逆に、夕食を早めに済ませ、鶏肉と野菜を中心にした食事の後は、入眠がスムーズで、深い睡眠の割合が高い。翌朝のWODでの動きも明らかに違います。
体が教えてくれる。「これを食べると、明日の動きが変わる」と。
食事×睡眠の好循環を回す
食事と睡眠は、独立した要素ではありません。夕食が睡眠を変え、睡眠が翌日の食欲を変える。この循環を意識するだけで、三本柱の質が上がります。
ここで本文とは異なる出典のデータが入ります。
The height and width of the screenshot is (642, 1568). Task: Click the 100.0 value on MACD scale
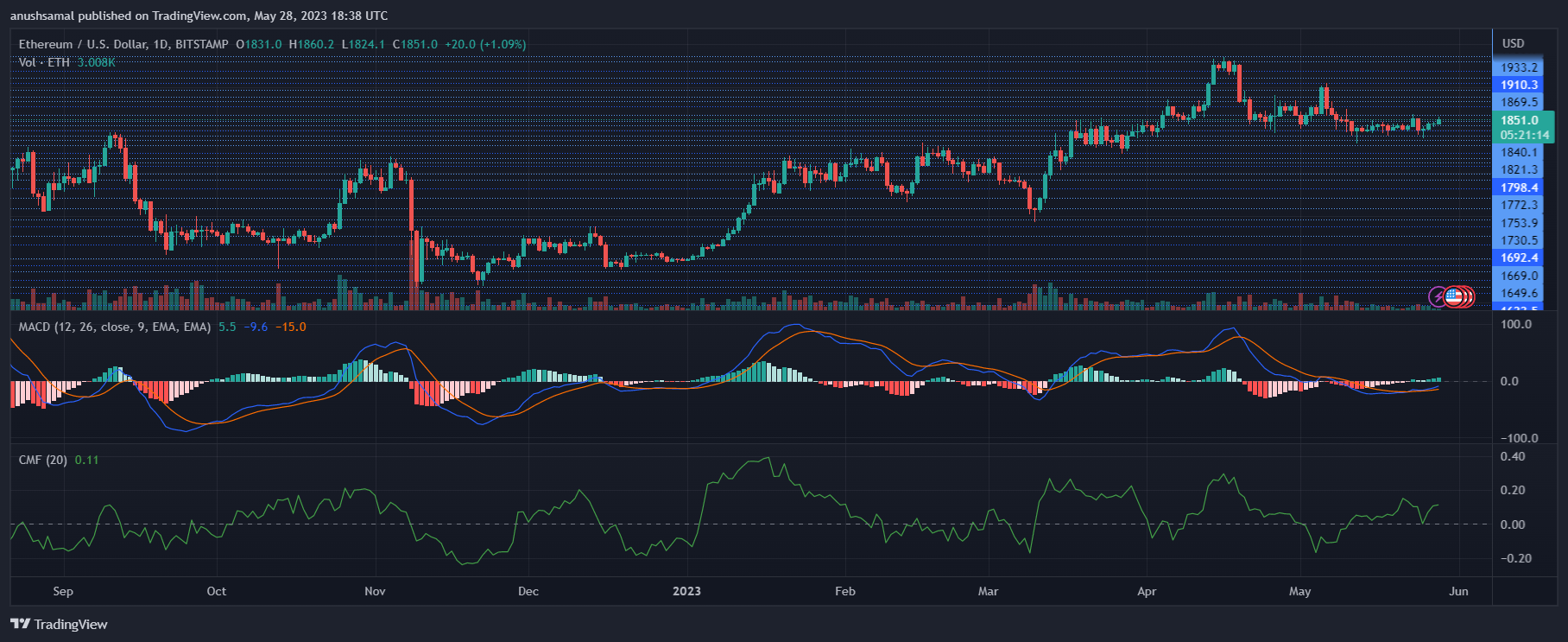[x=1516, y=324]
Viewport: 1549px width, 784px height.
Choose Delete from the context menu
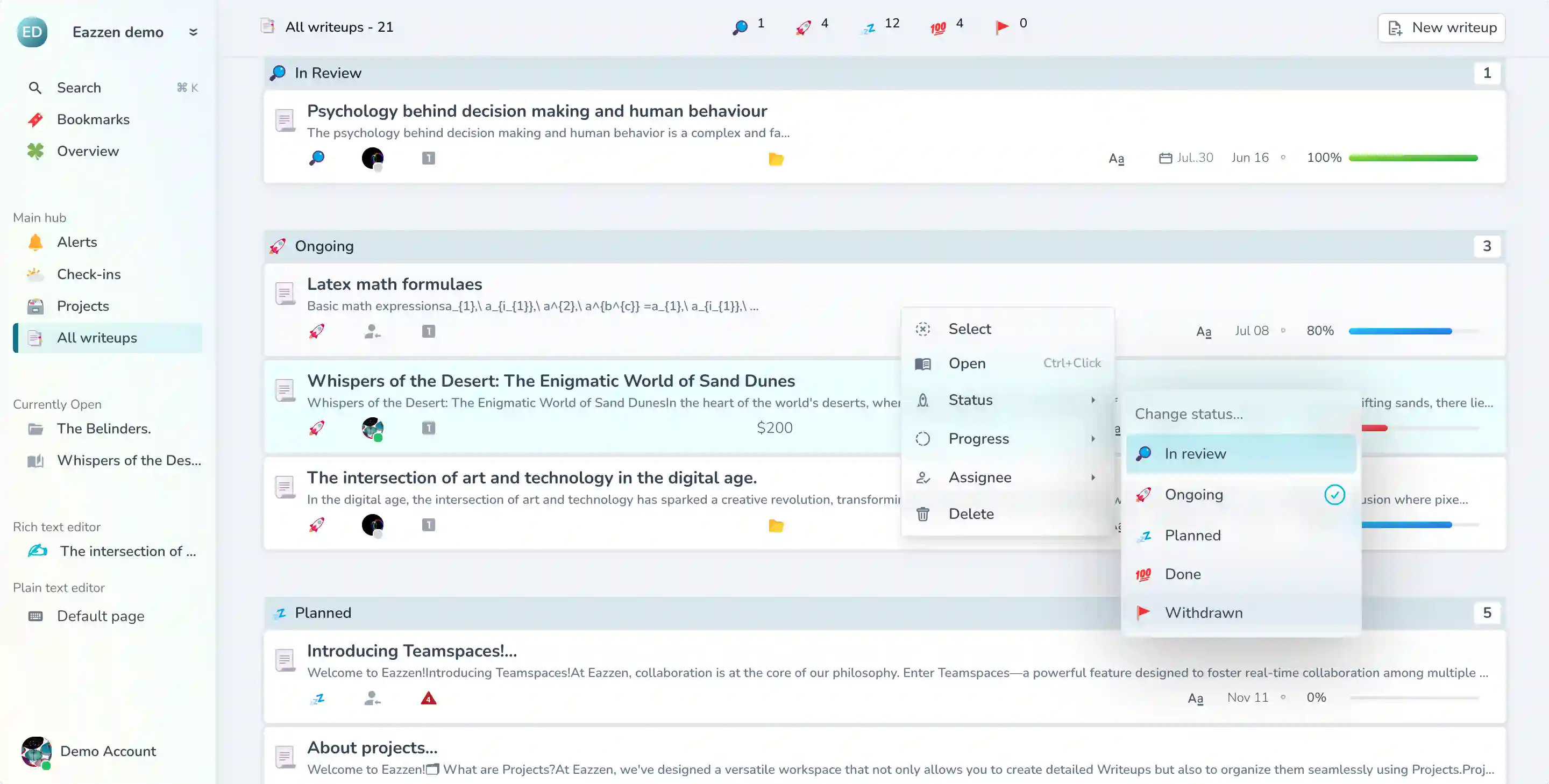[x=970, y=514]
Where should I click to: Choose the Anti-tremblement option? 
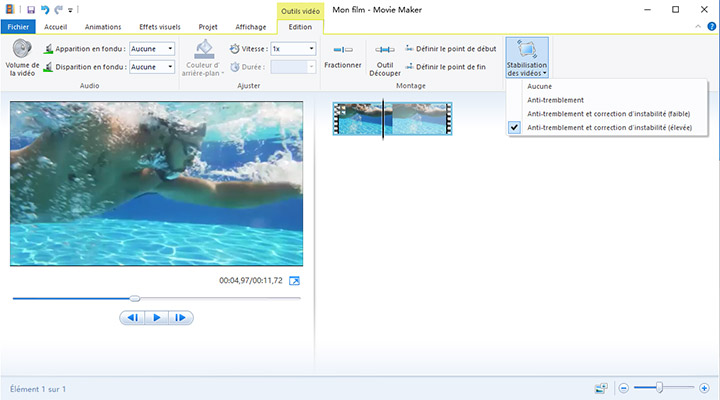pos(555,100)
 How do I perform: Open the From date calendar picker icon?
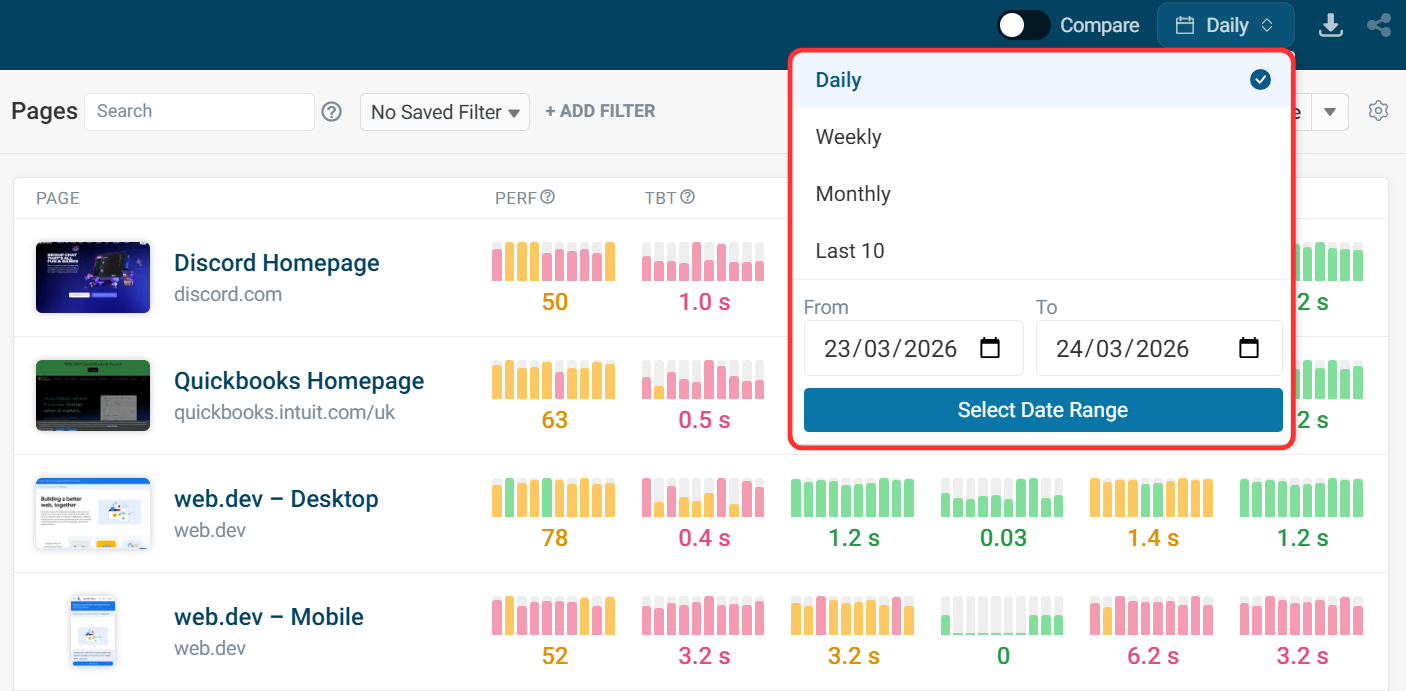[990, 348]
最初のステップは小さくていい。夕食を就寝の3時間前に済ませる。夕食に野菜と魚を一品増やす。寝酒をやめる。どれか一つでも変えてみてください。その夜の睡眠が変わり、翌朝の体調が変わり、次の食事の選択が変わります。
好循環は、小さな一歩から始まります。
この章のポイント
- 食物繊維が多い日ほど深い睡眠が増え、飽和脂肪酸や糖分が多い日は睡眠の質が下がる。今日の食事が今夜の睡眠を直接変える
- トリプトファン、マグネシウム、ビタミンD、オメガ3など、睡眠を助ける栄養素は具体的に存在する
- 時間栄養学の視点: 何を食べるかだけでなく「いつ食べるか」も重要。朝のタンパク質と早めの夕食がカギ
- 睡眠不足はレプチン低下・グレリン上昇を引き起こし、高カロリー食への欲求を暴走させる。双方向の悪循環を断ち切る入口は「動く」
参考文献 [1] St-Onge MP, et al. Fiber and saturated fat are associated with sleep arousals and slow wave sleep. J Clin Sleep Med. 2016;12(1):19-24. [2] Peuhkuri K, et al. Diet promotes sleep duration and quality. Nutr Res. 2012;32(5):309-319. [3] Abbasi B, et al. The effect of magnesium supplementation on primary insomnia in elderly. J Res Med Sci. 2012;17(12):1161-1169. [4] Gao Q, et al. The association between vitamin D deficiency and sleep disorders: a systematic review and meta-analysis. Nutrients. 2018;10(10):1395. [5] Montgomery P, et al. Fatty acids and sleep in UK children: subjective and pilot objective sleep results. J Sleep Res. 2014;23(4):364-388. [6] Asher G, Sassone-Corsi P. Time for food: the intimate interplay between nutrition, metabolism, and the circadian clock. Cell. 2015;161(5):848-861. [7] Itokawa M, et al. Time-restricted feeding of rapidly growing broiler chickens. Poultry Sci. 2013. / 柴田重信. 時間栄養学. 化学と生物. 2019. [8] Spiegel K, et al. Brief communication: sleep curtailment in healthy young men is associated with decreased leptin levels. Ann Intern Med. 2004;141(11):846-850.